Jon Rauch would like to see John McCain chart a third way between Bush and Obama:

This does not mean explicitly attacking Bush, something no Republican can do. It does mean exchanging the Republicans’ trademark bipolar politics for triangulation. McCain would seek to differentiate himself from both Obama on the one hand and Bush on the other. This could involve explaining, for instance, why it is wrong to negotiate with adversaries unconditionally but also wrong to dismiss negotiation as appeasement; why tax increases aren’t the answer to the country’s economic problems but tax cuts aren’t enough; why neither unconditional withdrawal nor unconditional engagement is the answer in Iraq; why it is foolish to talk as if the war on terrorism were either a military or a civilian problem when in fact it is both; why any successful health reform must deal with both coverage and cost.

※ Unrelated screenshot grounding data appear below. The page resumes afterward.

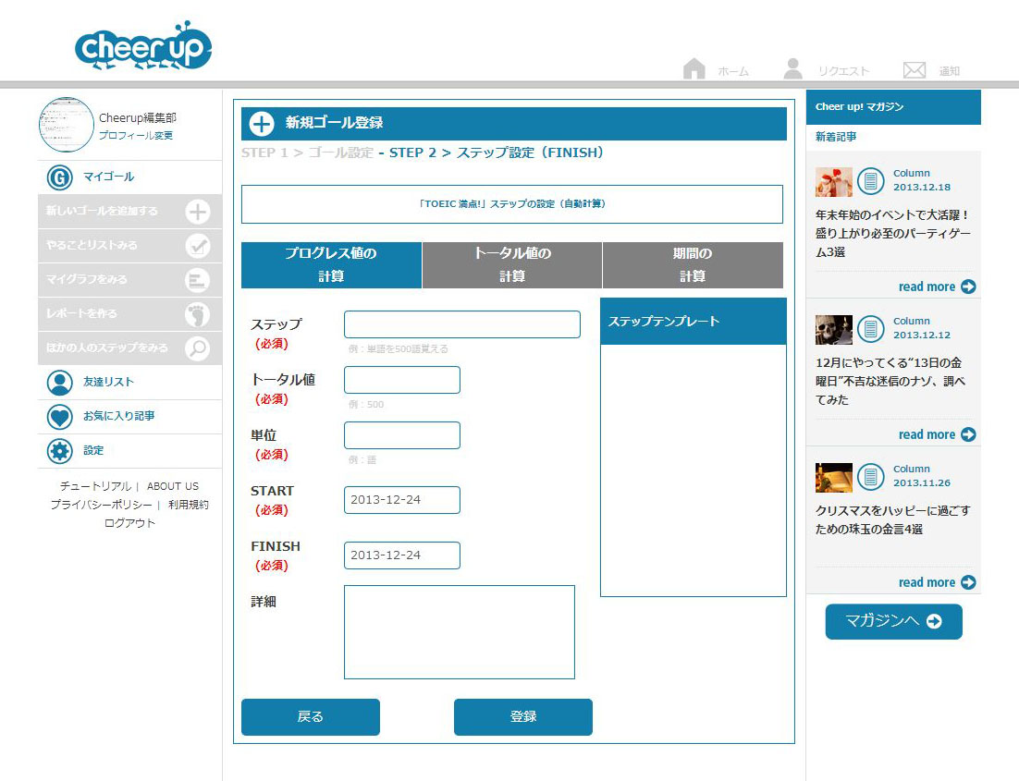Click the My Goal G icon
Image resolution: width=1019 pixels, height=781 pixels.
[59, 177]
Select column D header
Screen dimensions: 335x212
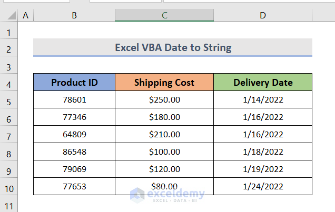[263, 16]
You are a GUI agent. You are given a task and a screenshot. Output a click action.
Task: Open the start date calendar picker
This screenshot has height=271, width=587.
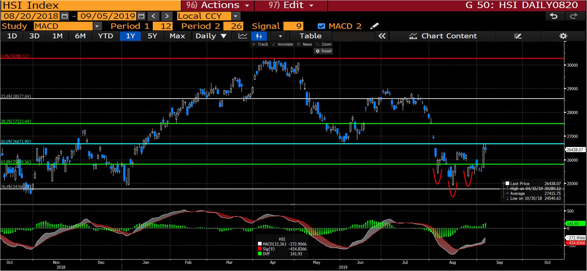(x=65, y=16)
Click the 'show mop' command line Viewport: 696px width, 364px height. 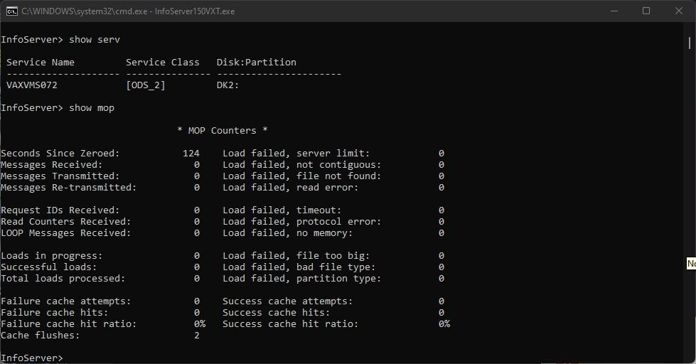[x=58, y=108]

It so happens that these and other triangulated messages are not only better politics but better policy. There are a lot of right answers to be found in the space between Bush and Obama. It also happens that McCain, by temperament and background, is well suited to proffer them. The next few months will determine whether he can break away from the Jovian gravity of Bush-era Republicanism; or whether, in what history will mark as a Doleful ending to a great career, McCain’s independence will fail him when he needs it most.

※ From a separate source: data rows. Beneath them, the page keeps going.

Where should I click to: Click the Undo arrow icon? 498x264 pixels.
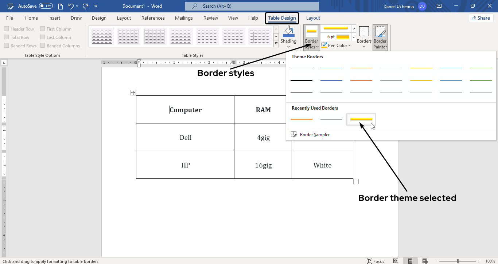[71, 6]
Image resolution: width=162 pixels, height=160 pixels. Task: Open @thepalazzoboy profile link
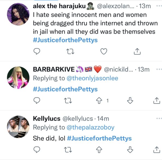(90, 127)
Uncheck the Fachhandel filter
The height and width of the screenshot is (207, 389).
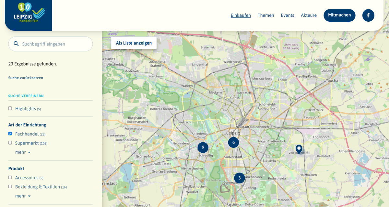click(x=10, y=133)
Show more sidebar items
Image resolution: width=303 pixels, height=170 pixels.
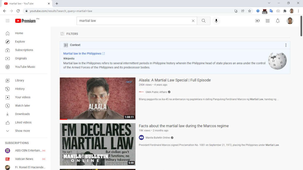pyautogui.click(x=22, y=131)

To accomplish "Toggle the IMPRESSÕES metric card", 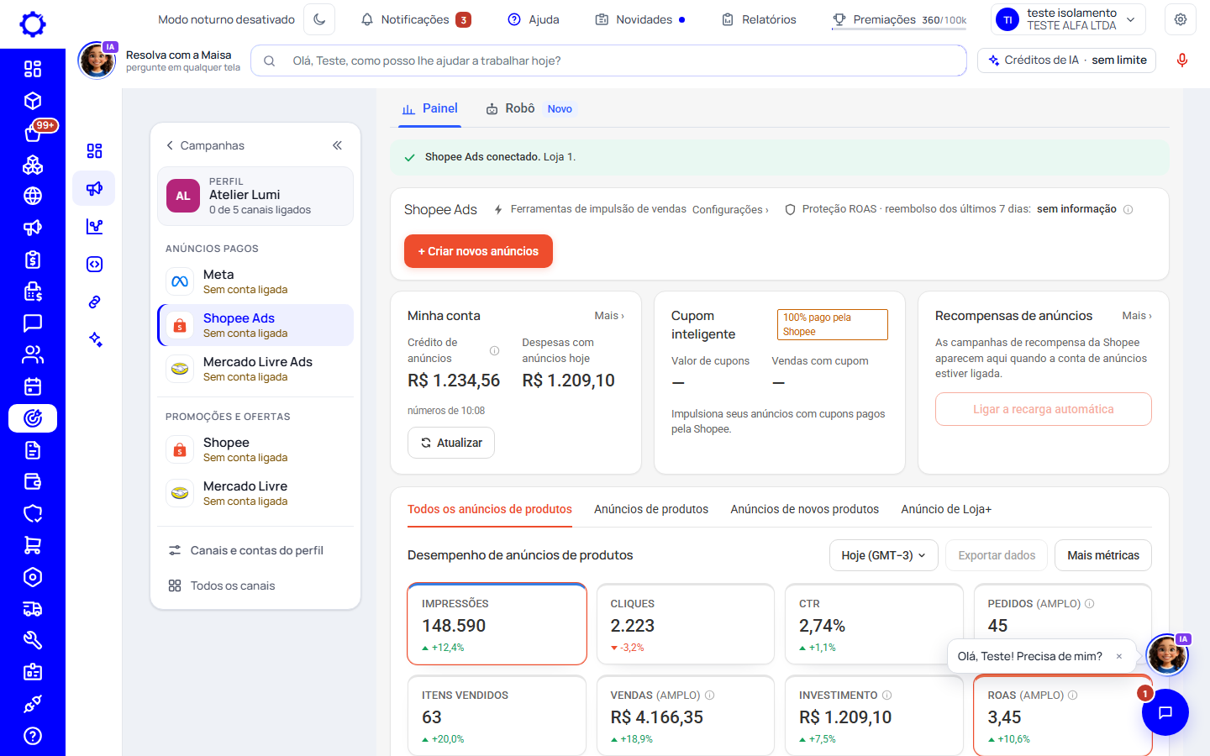I will click(497, 624).
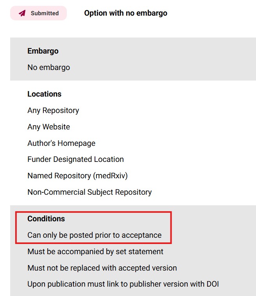Select the 'Any Repository' location
The width and height of the screenshot is (256, 296).
pyautogui.click(x=53, y=111)
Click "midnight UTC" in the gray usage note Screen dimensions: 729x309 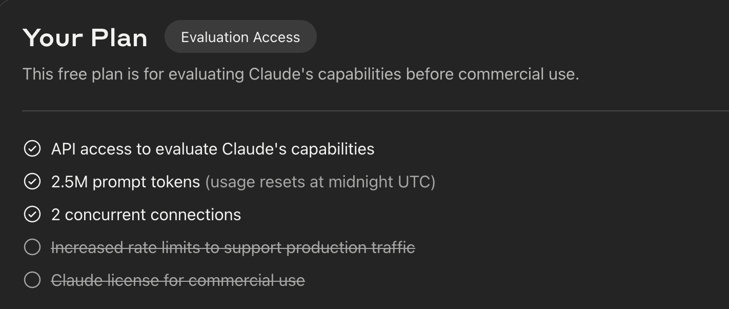[x=381, y=182]
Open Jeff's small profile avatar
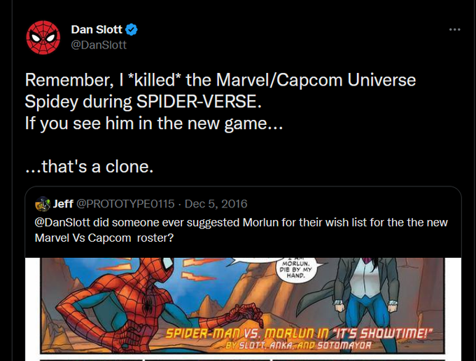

I’d like to see something like this too (though – unfairly, I think – “triangulation” has become something of a dirty word, with connotations of opportunism and slipperiness). But: McCain made his reputation as a maverick by hammering away at a relatively small number of issues he was passionate about, such as campaign finance reform and lately the surge. What do these have in common? Not much, aside from their strong moralistic undertones (political corruption; dishonor in retreat). But on most other issues, even torture, he’s tacked all over the place, reaching awkward or untenable compromises. McCain doesn’t appear to think about governance or politics in the systematic way that would make this kind of intelligent positioning possible.